### [Required work]
Produce an exact copy of the first line of the data below and each line after it, please, up to and including the one with "Click the Estructura tab icon".

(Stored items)
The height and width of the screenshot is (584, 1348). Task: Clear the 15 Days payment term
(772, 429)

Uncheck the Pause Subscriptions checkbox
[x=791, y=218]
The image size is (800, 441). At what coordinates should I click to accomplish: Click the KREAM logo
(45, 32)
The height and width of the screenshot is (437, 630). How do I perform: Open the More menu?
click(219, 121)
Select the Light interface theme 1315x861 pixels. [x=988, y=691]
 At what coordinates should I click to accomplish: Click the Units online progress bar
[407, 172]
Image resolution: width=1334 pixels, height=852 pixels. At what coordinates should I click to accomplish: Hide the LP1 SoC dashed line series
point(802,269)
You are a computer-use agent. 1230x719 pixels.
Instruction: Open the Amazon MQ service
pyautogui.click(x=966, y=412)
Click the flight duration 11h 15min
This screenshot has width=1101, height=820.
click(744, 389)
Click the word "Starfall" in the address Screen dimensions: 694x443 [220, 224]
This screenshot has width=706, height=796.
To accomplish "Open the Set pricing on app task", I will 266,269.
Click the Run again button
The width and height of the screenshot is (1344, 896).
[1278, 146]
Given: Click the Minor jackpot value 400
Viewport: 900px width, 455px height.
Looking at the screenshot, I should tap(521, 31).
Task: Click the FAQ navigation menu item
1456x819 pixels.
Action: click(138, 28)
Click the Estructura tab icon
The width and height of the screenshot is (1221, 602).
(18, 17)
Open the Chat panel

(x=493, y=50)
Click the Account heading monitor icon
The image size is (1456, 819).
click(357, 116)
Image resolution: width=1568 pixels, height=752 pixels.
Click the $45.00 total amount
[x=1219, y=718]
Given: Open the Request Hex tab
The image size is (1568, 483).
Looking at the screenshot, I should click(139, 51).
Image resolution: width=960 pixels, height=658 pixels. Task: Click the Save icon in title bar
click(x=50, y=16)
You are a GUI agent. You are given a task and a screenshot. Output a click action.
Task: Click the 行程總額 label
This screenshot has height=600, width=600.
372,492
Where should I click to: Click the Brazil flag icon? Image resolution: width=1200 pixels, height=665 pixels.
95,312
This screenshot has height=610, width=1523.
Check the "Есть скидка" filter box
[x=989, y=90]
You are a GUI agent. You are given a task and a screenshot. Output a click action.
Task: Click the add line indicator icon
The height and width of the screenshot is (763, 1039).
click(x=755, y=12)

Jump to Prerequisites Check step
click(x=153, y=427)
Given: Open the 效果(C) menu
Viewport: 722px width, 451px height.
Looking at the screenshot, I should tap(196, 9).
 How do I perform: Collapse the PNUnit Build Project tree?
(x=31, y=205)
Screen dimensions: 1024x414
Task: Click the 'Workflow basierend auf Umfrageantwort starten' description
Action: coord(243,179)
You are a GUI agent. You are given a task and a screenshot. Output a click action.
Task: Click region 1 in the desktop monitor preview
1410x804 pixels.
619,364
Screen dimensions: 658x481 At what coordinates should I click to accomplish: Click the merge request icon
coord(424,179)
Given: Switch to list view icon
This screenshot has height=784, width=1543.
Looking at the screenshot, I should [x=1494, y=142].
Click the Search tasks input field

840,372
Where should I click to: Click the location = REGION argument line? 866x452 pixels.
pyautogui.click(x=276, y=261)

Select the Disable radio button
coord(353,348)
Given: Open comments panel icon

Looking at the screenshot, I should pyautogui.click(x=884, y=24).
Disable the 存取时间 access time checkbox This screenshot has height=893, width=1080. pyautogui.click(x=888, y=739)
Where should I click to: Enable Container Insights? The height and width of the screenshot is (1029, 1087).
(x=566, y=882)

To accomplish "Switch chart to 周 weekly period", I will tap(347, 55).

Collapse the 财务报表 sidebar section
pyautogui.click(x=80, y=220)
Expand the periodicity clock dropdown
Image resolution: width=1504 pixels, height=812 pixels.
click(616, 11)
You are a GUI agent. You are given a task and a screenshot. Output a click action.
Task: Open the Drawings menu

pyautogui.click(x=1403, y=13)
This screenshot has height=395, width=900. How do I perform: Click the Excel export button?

### [Response box]
The height and width of the screenshot is (584, 1348). Task: Clear the 15 Days payment term
(772, 429)

Uncheck the Pause Subscriptions checkbox
[x=791, y=218]
The image size is (800, 441). At what coordinates should I click to accomplish: Click the KREAM logo
(45, 32)
The height and width of the screenshot is (437, 630). How do I perform: Open the More menu?
click(219, 121)
Select the Light interface theme 1315x861 pixels. [x=988, y=691]
 At what coordinates should I click to accomplish: Click the Units online progress bar
[407, 172]
Image resolution: width=1334 pixels, height=852 pixels. At what coordinates should I click to accomplish: Hide the LP1 SoC dashed line series
point(802,269)
You are a computer-use agent. 1230x719 pixels.
Instruction: Open the Amazon MQ service
pyautogui.click(x=966, y=412)
Click the flight duration 11h 15min
This screenshot has width=1101, height=820.
click(744, 389)
Click the word "Starfall" in the address Screen dimensions: 694x443 [220, 224]
This screenshot has width=706, height=796.
To accomplish "Open the Set pricing on app task", I will 266,269.
Click the Run again button
The width and height of the screenshot is (1344, 896).
[1278, 146]
Given: Click the Minor jackpot value 400
Viewport: 900px width, 455px height.
Looking at the screenshot, I should tap(521, 31).
Task: Click the FAQ navigation menu item
1456x819 pixels.
Action: click(138, 28)
Click the Estructura tab icon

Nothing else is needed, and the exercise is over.